**WHAT YOU WILL DO:** Could you copy out the part that opens at the start of the items and closes with the line containing "point(534,84)", both ends included, keeping every line in full with each answer coordinate shifted up by 111? Leave all other numbers unchanged.

###

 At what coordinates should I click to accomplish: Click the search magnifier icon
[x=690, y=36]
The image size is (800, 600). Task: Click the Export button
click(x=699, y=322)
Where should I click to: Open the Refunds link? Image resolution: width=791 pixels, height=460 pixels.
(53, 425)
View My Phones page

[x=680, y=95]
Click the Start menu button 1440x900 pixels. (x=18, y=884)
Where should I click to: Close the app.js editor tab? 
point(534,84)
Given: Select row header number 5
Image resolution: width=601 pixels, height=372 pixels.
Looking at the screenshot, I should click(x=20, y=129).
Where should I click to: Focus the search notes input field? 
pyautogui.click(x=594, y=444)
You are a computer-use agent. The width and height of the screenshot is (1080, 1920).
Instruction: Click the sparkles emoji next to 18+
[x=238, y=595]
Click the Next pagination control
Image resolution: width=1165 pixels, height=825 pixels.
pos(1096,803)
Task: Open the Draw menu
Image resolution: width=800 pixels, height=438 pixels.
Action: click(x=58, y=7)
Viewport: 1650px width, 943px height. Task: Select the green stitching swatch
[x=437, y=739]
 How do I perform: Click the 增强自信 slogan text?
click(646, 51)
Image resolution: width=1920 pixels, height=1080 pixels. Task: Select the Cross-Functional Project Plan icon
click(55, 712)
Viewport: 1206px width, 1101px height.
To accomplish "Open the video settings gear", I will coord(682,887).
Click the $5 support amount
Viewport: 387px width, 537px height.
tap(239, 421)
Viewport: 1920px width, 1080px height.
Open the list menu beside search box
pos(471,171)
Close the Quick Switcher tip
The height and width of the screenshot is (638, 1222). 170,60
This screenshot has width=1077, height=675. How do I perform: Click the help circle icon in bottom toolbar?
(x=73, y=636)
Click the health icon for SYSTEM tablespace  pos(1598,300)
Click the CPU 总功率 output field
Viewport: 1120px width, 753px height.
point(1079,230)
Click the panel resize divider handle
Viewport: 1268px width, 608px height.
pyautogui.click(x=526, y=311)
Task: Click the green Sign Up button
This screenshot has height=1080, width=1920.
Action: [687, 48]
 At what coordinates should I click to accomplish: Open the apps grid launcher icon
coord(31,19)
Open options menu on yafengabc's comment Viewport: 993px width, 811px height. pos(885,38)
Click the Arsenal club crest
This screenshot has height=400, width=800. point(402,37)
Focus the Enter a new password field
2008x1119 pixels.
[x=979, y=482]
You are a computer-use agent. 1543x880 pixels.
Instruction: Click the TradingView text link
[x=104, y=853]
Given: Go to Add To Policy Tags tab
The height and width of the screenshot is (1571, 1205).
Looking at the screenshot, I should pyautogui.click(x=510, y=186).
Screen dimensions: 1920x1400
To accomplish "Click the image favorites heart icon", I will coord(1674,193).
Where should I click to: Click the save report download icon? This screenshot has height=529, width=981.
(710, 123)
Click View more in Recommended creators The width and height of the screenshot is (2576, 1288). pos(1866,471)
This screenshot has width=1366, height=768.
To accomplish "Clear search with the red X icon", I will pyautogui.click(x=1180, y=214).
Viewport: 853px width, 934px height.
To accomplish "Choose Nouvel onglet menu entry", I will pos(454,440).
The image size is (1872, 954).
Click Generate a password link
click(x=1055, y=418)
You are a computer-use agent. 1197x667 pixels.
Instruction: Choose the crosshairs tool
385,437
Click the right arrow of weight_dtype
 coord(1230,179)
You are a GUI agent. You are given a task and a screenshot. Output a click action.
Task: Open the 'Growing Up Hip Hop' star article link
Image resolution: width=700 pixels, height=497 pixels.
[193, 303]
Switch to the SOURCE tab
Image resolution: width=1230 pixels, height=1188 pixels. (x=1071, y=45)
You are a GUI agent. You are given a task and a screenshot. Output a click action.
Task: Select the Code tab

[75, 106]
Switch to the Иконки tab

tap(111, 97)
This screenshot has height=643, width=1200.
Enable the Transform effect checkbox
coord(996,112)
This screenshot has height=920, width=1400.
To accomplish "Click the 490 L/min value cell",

###

**ANSWER TO THIS PROBLEM:**
 At what coordinates should I click to accomplish: Click the search magnifier icon
[x=801, y=147]
The image size is (800, 600). Task: Click the Export button
click(x=810, y=433)
Where should I click to: Open the Refunds link? Image resolution: width=791 pixels, height=460 pixels.
(164, 536)
View My Phones page

[x=791, y=206]
Click the Start menu button 1440x900 pixels. (x=129, y=995)
Where should I click to: Close the app.js editor tab? 
point(645,195)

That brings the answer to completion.